On my last full day in Venezuela, I entered a grocery store to buy a 1.5 liter bottle of water. It’s common in Latin America to have to store any bags or backpacks in a locker before going into the store. From their point of view, it reduces the chance of theft. From my point of view, it increases my risk of something being stolen.
When I visited my awesome friend in Nicaragua, exactly that happened to her. She stored her bag and her ipod was stolen. The store had security cameras, so they saw that their employee stole it and she got it back.
Given that my backpack has, at any given moment, my computer, Amazon Kindle, passport, and other stuff I need, I hate storing my bag in stores. So I just enter confidently, with my headphones in my ears, and usually the security guard doesn’t bother chasing me down to store my bag.
In this case, I was approached from the back by the security guard and from the front by a store employee owner to store my bag. I often joke by saying “No soy un ladron” which means “I’m not a thief.” When they hear my accent and realize I’m a foreigner, it often disarms the situation.
I spent exactly 10 seconds shopping after checking my bag as all I wanted was the water. Then I waited five minutes in line as the least efficient checkout process I’ve ever seen took place. During these five minutes, I wasn’t really bothered though. Such instances are opportunities to practice The Power Of Now.
One of the consequences of being present in the moment is being more aware of one’s surroundings. This came in handy as, after I paid, got my backpack from my locker, and left the store, an employee and the security guard ran after me to accuse me of stealing.
Again, in the spirit of the now and my changed attitude toward life, the whole situation was funny to me. The lady at the cash register didn’t remember that I paid less than a minute ago? All you can do is laugh.
So, luckily I could communicate with them in Spanish, and I explained that I just gave her a 20 Bolivar note and she gave me a 10 Bolivar note and 1.5 Bolivars in coins as change. They asked for my receipt, but I didn’t have one. She didn’t offer one, and typically these stores don’t give receipts.

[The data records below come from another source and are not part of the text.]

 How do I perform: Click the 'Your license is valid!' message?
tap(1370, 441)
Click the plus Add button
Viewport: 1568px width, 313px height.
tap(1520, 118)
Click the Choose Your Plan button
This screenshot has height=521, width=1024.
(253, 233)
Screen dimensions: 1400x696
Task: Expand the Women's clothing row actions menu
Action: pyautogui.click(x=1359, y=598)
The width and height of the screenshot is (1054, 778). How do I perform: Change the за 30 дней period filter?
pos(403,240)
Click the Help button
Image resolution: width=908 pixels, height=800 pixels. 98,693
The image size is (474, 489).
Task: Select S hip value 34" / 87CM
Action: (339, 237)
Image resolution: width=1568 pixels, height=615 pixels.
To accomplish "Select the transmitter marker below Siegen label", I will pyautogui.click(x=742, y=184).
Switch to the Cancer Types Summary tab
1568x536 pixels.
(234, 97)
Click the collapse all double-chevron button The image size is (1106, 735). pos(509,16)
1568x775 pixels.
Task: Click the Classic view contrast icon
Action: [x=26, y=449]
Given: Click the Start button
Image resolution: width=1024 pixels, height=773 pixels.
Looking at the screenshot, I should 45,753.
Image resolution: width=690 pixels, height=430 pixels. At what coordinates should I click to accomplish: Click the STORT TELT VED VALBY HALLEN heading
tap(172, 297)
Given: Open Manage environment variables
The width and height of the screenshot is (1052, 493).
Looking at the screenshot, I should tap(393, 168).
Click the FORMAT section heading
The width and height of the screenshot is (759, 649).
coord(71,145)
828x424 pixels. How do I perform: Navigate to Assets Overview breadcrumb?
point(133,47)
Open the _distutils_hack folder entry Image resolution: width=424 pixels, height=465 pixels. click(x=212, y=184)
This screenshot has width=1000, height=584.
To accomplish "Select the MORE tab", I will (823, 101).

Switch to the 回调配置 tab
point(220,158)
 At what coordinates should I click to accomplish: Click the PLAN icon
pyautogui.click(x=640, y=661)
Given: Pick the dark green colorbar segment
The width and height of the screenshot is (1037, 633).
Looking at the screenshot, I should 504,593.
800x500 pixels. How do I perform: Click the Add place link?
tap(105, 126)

Since I was present, I realized that the 20 Bolivar note I gave the clerk had a corner that was ripped. I also remembered that she put it under a note in her cash register that I had never seen before – presumably an older version of Venezuelan currency. Armed with this detailed information, it was very clear I had paid and wasn’t doing anything mischievous.
Plus, if I were to steal something, which I never would of course, I’d go for something a little more valuable!